Bantul terkenal dengan suasana pedesaan yang asri, dikelilingi sawah hijau dan udara sejuk khas pedesaan Yogyakarta.
Jauh dari hiruk pikuk pusat kota, ada seorang penjual gorengan yang sangat dikenal masyarakat setempat dengan jajanannya yang khas.

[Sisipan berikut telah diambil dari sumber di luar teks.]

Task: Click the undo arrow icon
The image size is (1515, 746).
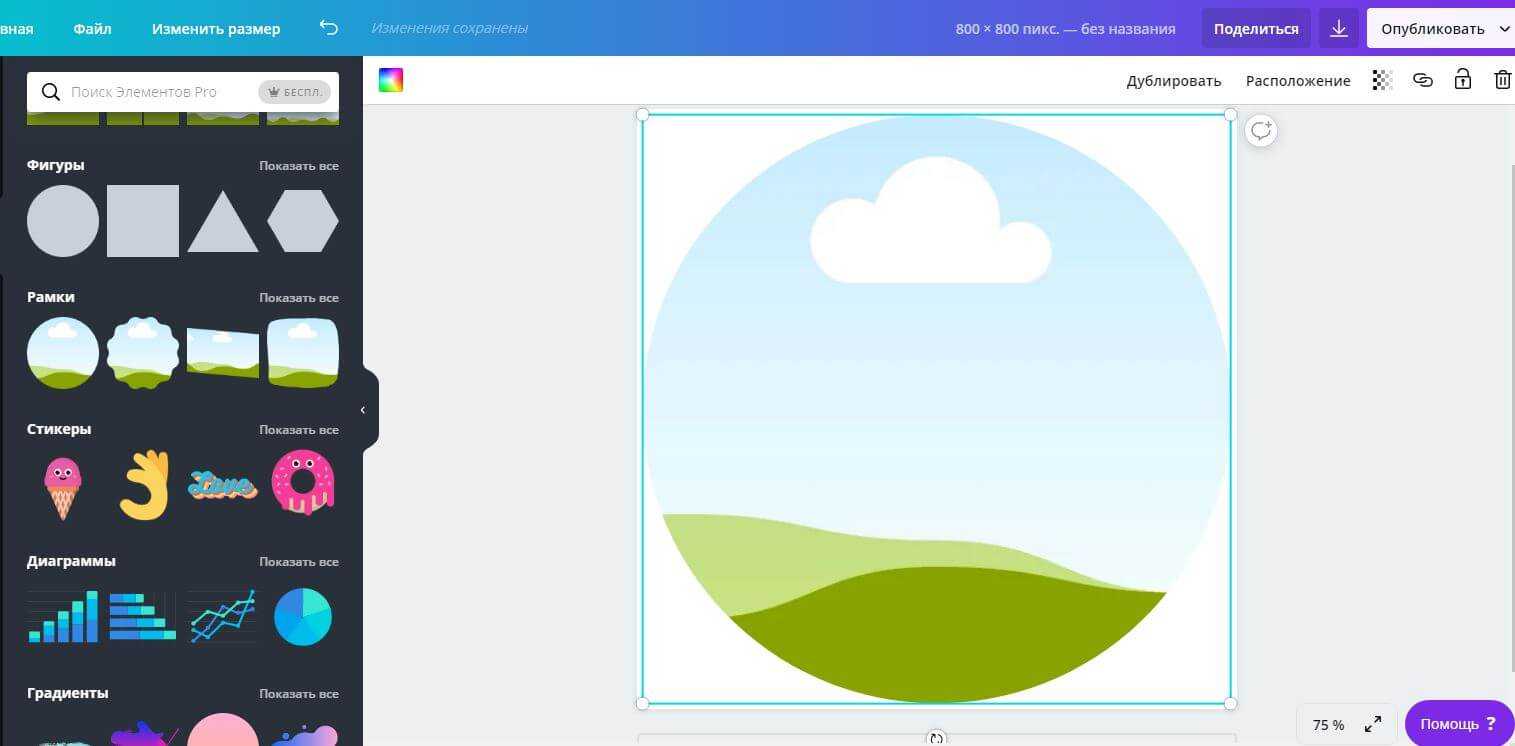Action: coord(329,28)
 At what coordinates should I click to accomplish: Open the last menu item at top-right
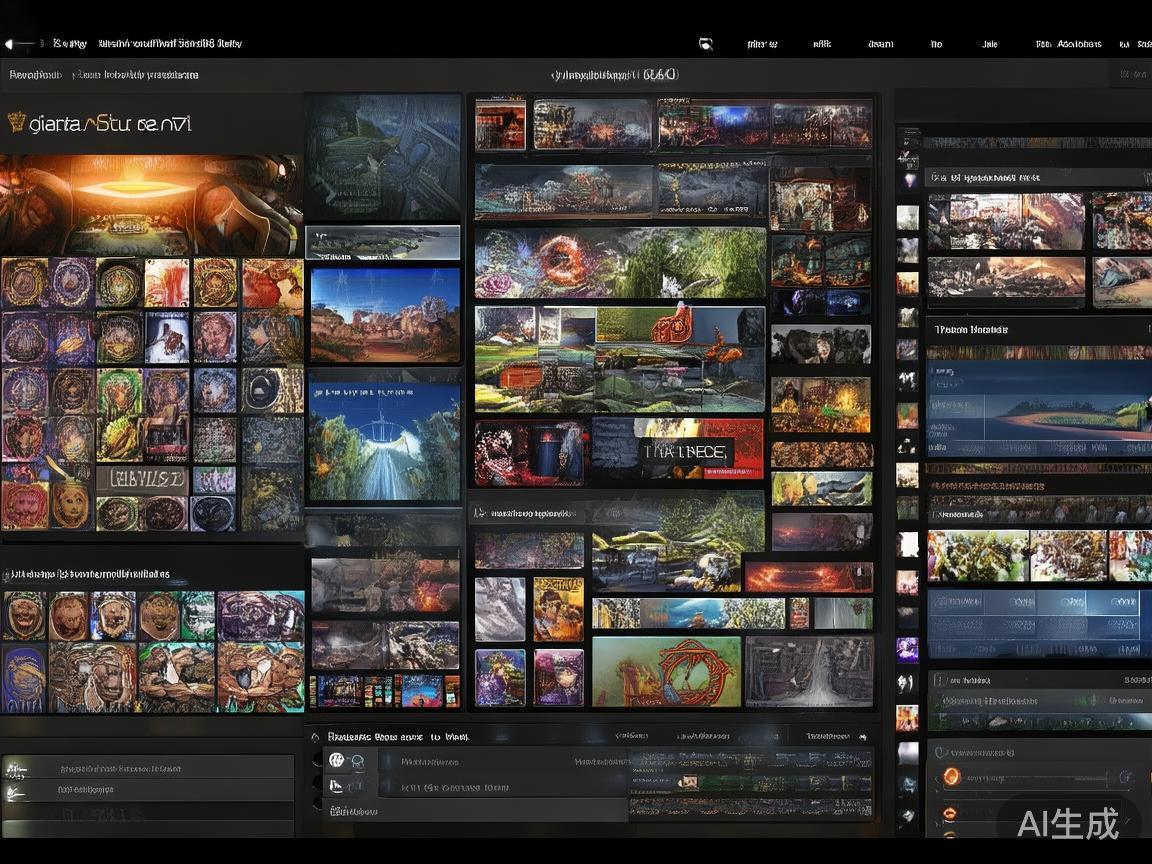(1144, 44)
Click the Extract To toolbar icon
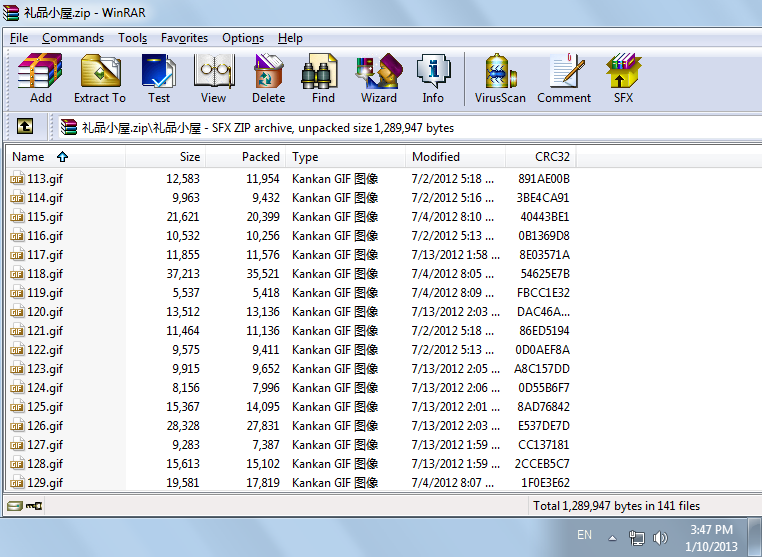Screen dimensions: 762x557 pyautogui.click(x=100, y=79)
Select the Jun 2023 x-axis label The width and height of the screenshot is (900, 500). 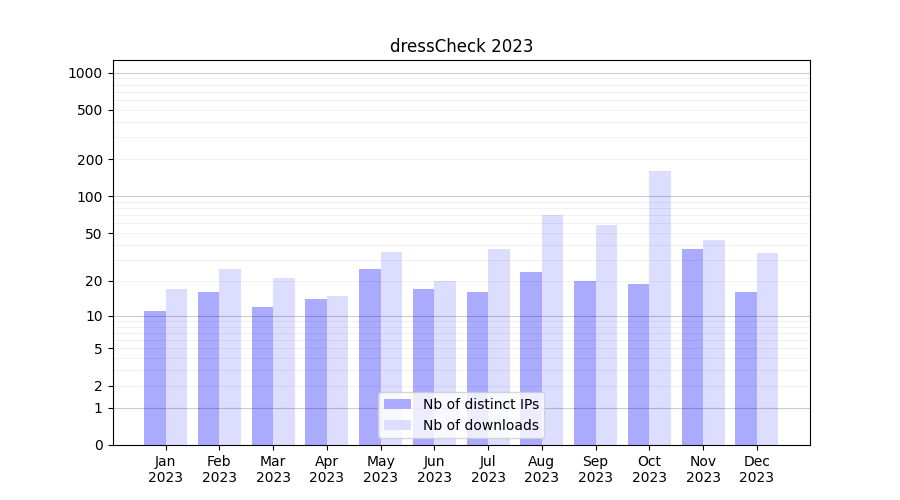click(434, 469)
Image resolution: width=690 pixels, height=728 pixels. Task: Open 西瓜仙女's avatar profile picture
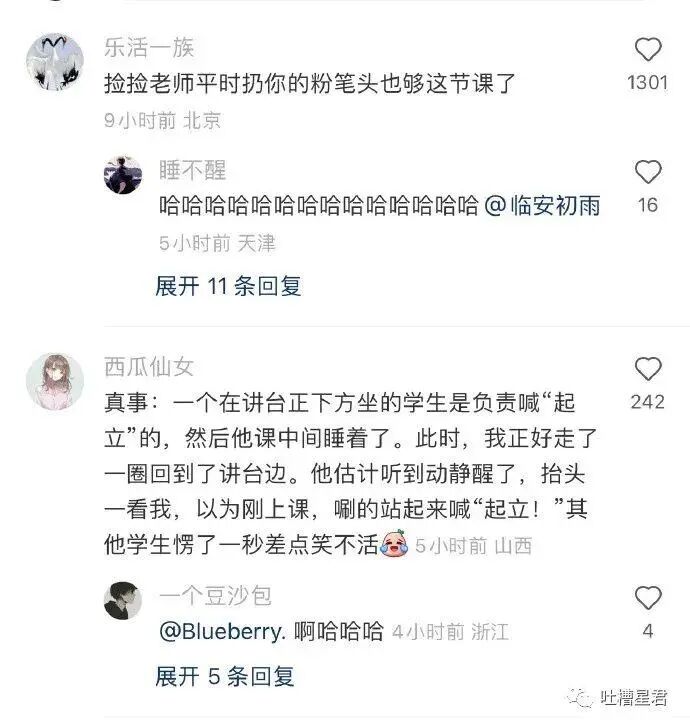point(55,382)
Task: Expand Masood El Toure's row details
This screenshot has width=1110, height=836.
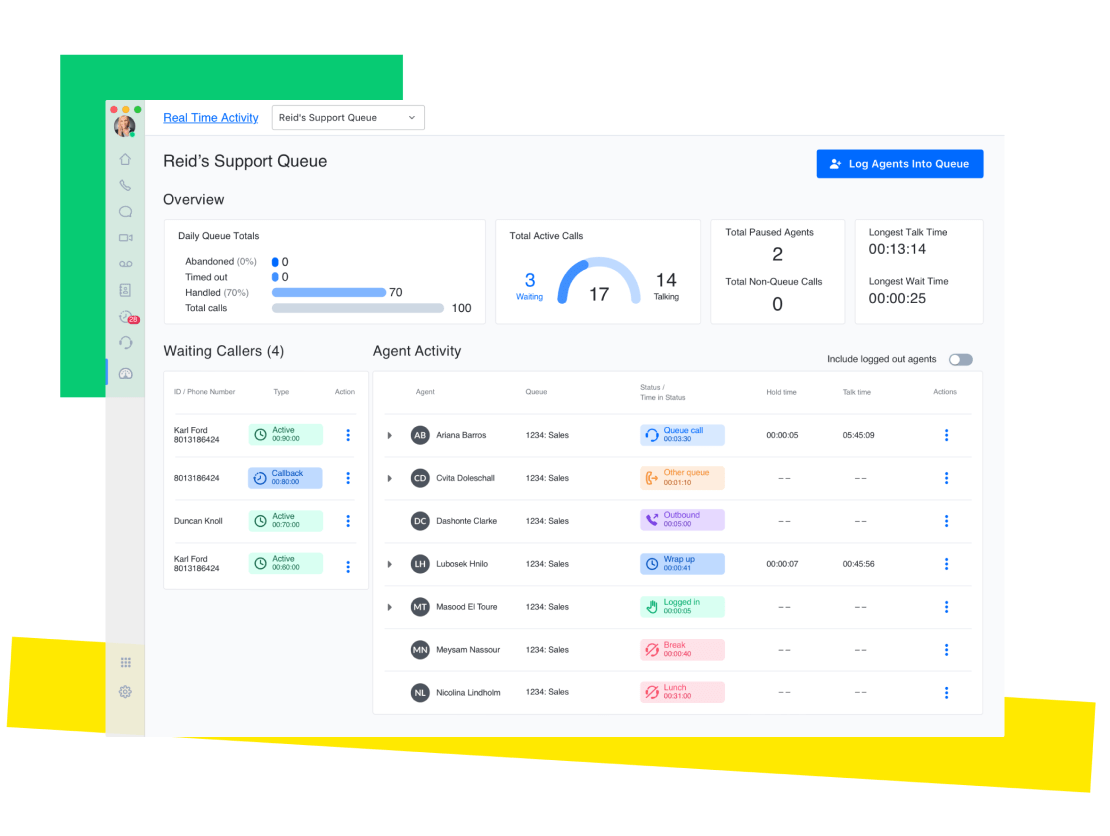Action: pyautogui.click(x=389, y=607)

Jajanan yang dijual adalah tahu pong yang kabarnya dalam sehari bisa membuat sekitar 10 ember atau sekitar 2400 potong.
Tahu pong adalah jajanan khas Indonesia yang populer karena teksturnya yang krispi dan renyah di luar, tetapi kosong di dalam.
Tahu ini digoreng hingga kecokelatan tanpa isian, sehingga terlihat seperti mengembang atau "kopong".
Biasanya, tahu pong disajikan bersama sambal kecap yang gurih dan sedikit pedas, menambah cita rasa lezatnya.
Cocok sebagai camilan ringan, tahu pong sering dijadikan teman minum teh atau kopi.
Ciri khas dari tahu pong ini adalah dimasak menggunakan kayu bakar.
Menurut penuturan sang penjual, Mbah Tini atau Yu Tini, ada pengaruh cita rasa dari tahu pong yang dimasaknya menggunakan kayu bakar.
"Enak yang kayu. Alami soalnya," kata Yu Tini, dikutip SketsaNusantara.id dari video kanal Youtube Dyodoran yang diunggah 15 Februari 2023.